**Work to complete:**
Only lines that contain the word "height" belong in the answer; copy them from the records below.

##### Records supplied #####

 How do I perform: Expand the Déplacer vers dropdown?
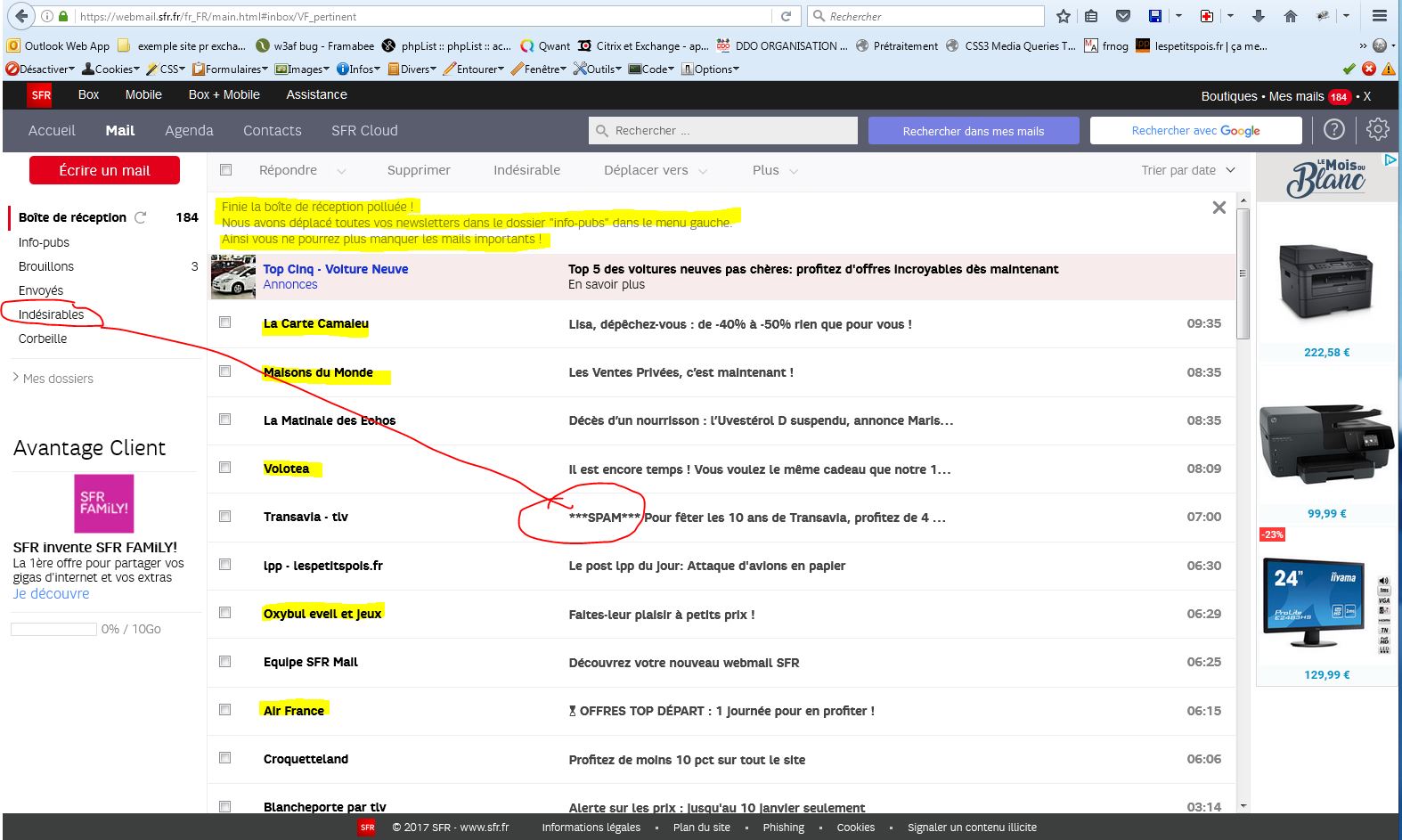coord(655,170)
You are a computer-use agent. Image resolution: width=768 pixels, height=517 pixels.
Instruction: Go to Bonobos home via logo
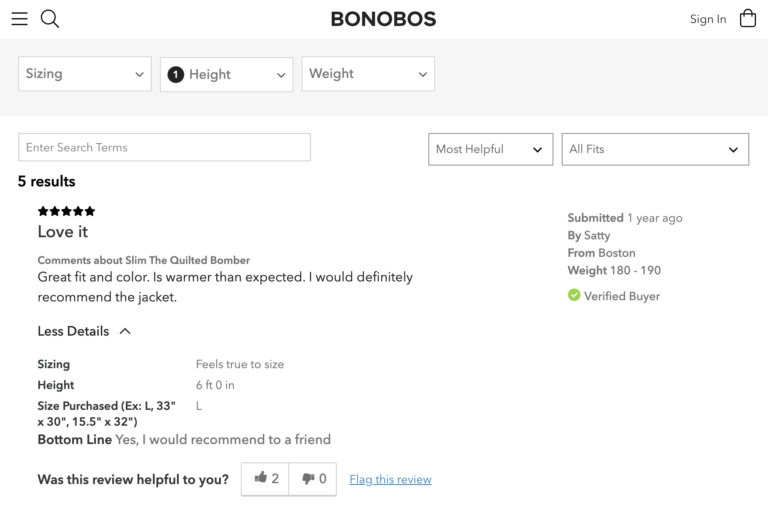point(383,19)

#####
##### Records supplied #####

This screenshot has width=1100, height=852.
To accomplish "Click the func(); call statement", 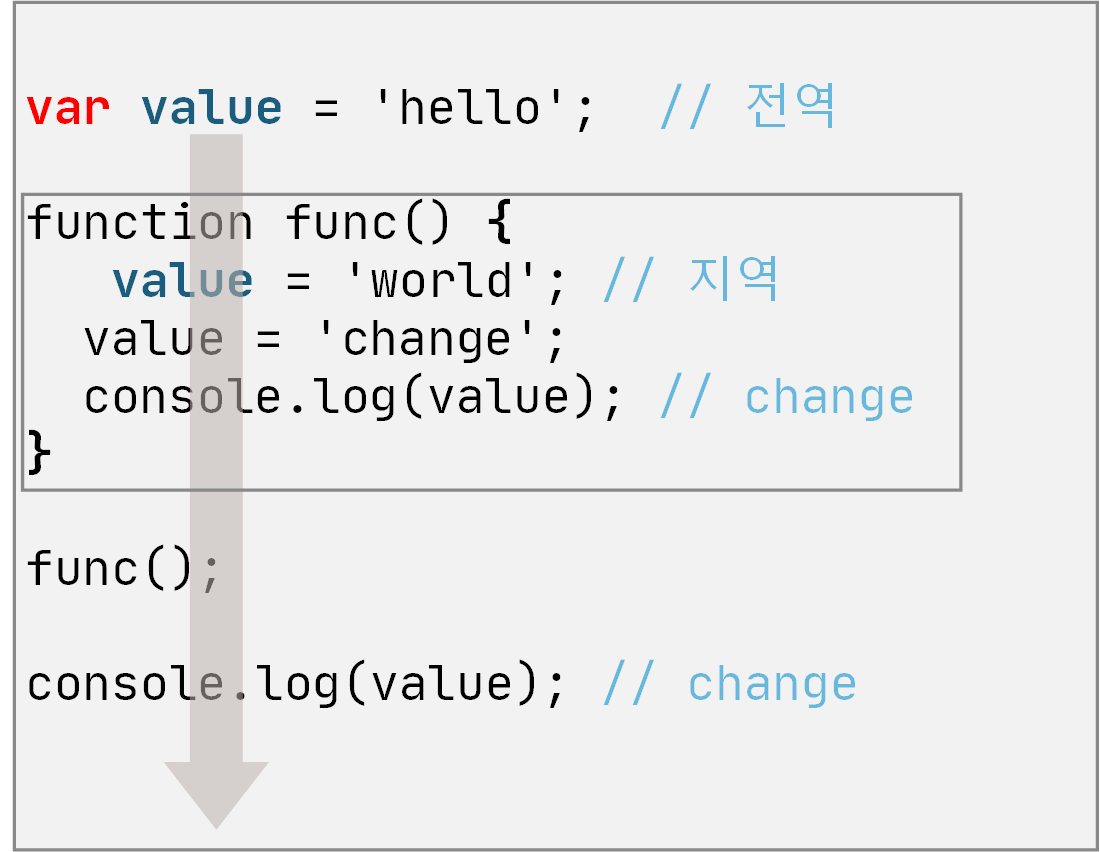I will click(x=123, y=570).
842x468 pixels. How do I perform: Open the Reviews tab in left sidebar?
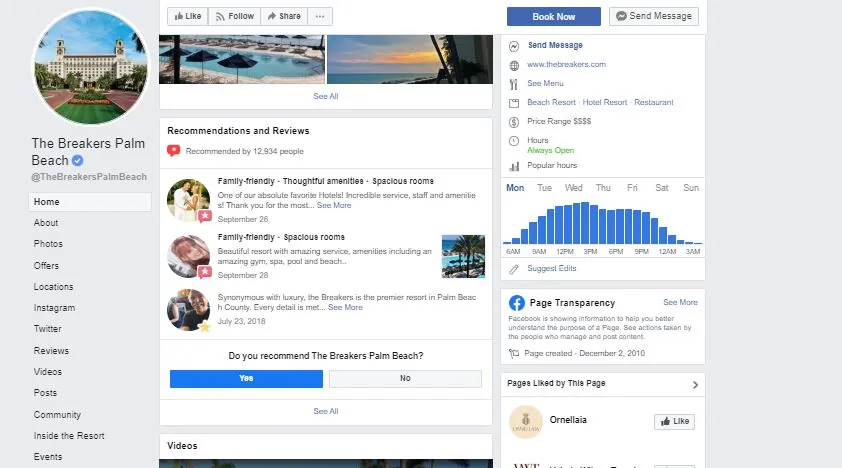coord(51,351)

#####

**Answer box:**
You are a computer-use agent. Image resolution: width=768 pixels, height=517 pixels.
This screenshot has width=1100, height=852.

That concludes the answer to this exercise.